Oui, tu ressens une grande nostalgie devant la disparition de ces lieux chargés d’histoire et de mémoire, ces palais, temples, demeures intemporelles, figés dans le temps et désormais oubliés.
Tu te souviendras du livre de photographies de Thomas Jorion « Silencio » que tu apprécies tant, notamment la partie sur les Palais oubliés, traces silencieuses de ces lieux sublimes qui ont vécu et que le temps, les évènements (politiques, sociaux, économiques) ont laissé pour compte, décrépis, négligés, ignorés, laissant leurs seules cicatrices indélébiles et leurs plaies suintantes, définitivement ouvertes.
Seule la nature, une fois de plus et cette fois-ci sur des pierres coloniales, reprend ses droits, fissure les murs, enterre les décombres, engloutit les teintes, efface les traces minérales…
Tu te demanderas si, contrairement au site d’Angkor, la nature n’est pas plus en droit de détruire ici les traces d’actes de barbarie et de déportation perpétués dans ces villas….
Tu t’interrogeras sur cet effacement des traces, des vies, comme si la mémoire ne pouvait exister en dehors et ailleurs que dans ces lieux sordides devenus désormais amas de pierres envahis par les mousses.
Et pourtant, tu réaliseras que précisément parce que ces pierres portent la mémoire d’actes de torture, leur existence physique, corporelle, tangible est essentielle comme l’est celle de Tuol Sleng ou « S21 », lycée transformé en camp de détention par les khmers rouges.

= Consignes =
1. Indiquez si chacune des affirmations suivantes concorde avec l'extrait fourni, en répondant par oui ou par non et en citant à l'identique les mots de l'extrait qui tranchent. (a) Le livre de photographies « Silencio » est de Thomas Jorion. (b) Tuol Sleng était un lycée que les khmers rouges ont transformé en camp de détention. (c) C'est le vent qui fissure les murs.
2. Reproduisez à l'identique le passage de l'extrait fourni qui va de « Oui, tu ressens » jusqu'à « et désormais oubliés. ».

= Enregistrements présentés =
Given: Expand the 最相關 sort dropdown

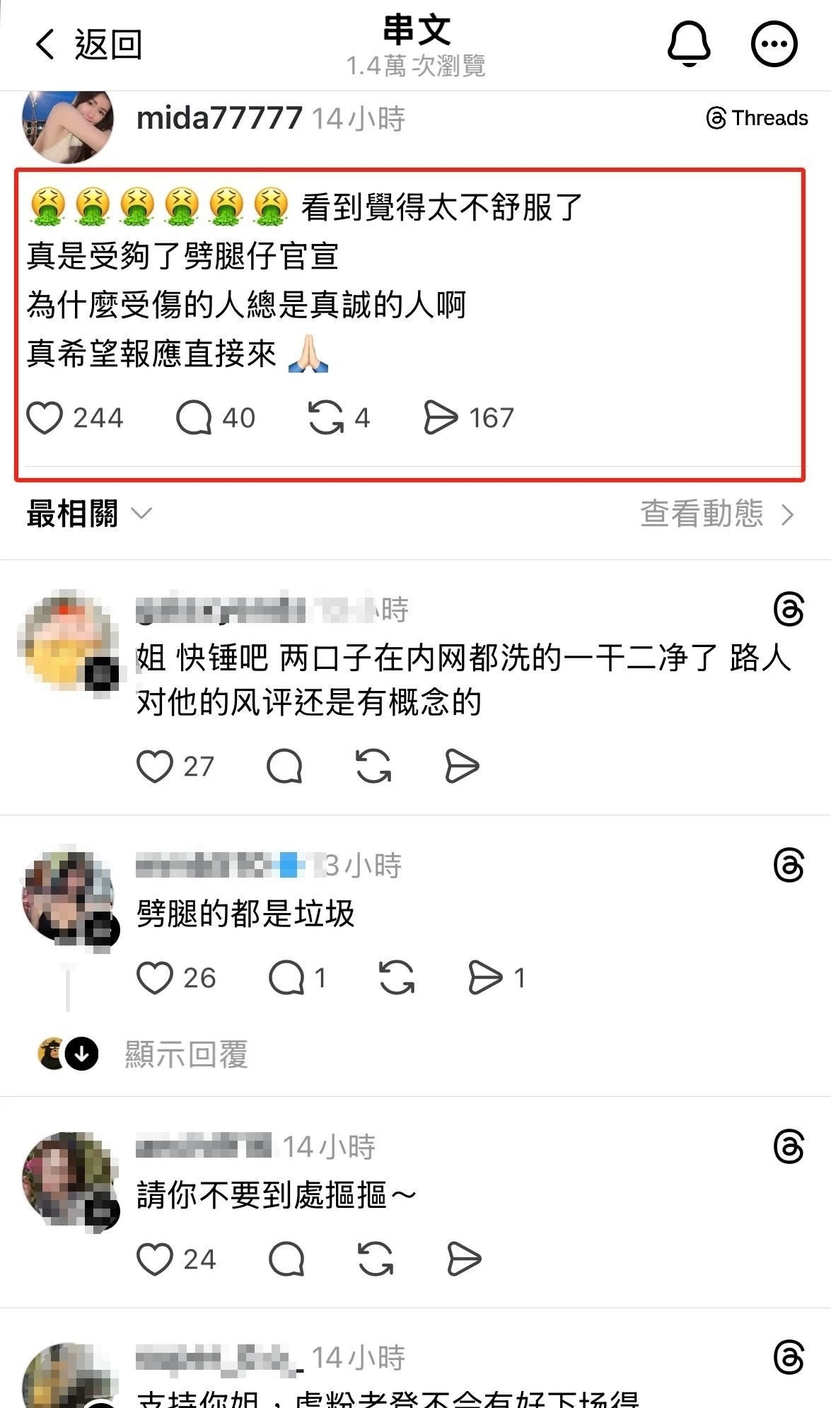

* * *

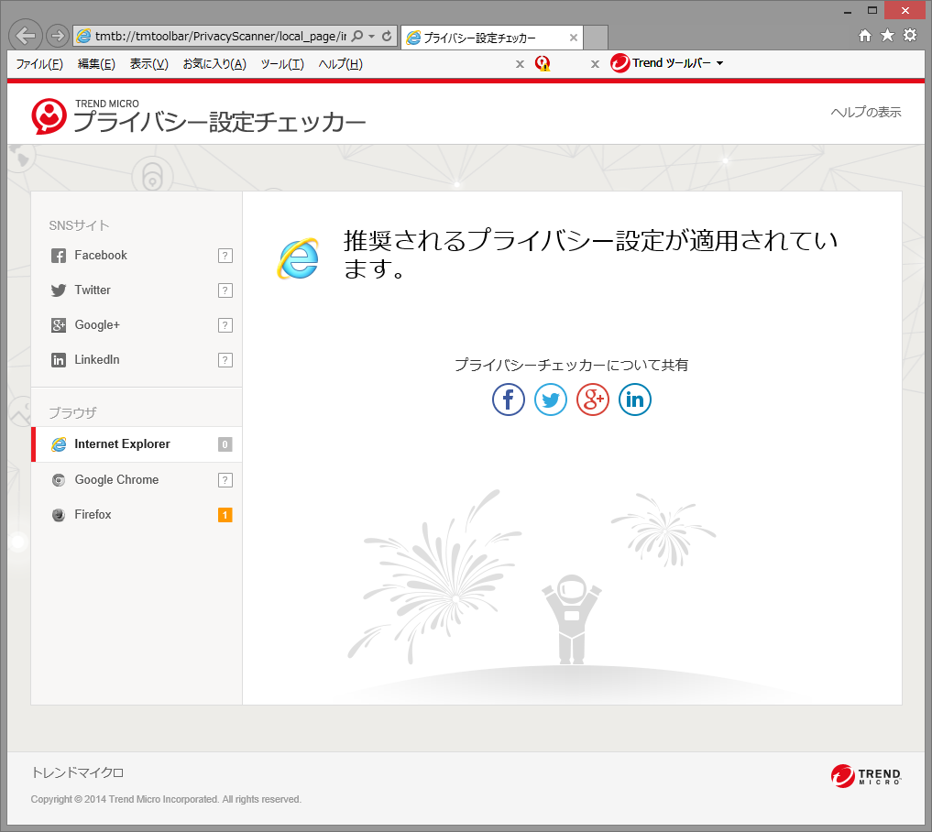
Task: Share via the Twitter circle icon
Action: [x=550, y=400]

= Réponses par consigne =
1.
(a) Oui : « du livre de photographies de Thomas Jorion « Silencio » ».
(b) Oui : « lycée transformé en camp de détention par les khmers rouges ».
(c) Non : « Seule la nature, une fois de plus et cette fois-ci sur des pierres coloniales, reprend ses droits, fissure les murs ».

2.
Oui, tu ressens une grande nostalgie devant la disparition de ces lieux chargés d’histoire et de mémoire, ces palais, temples, demeures intemporelles, figés dans le temps et désormais oubliés.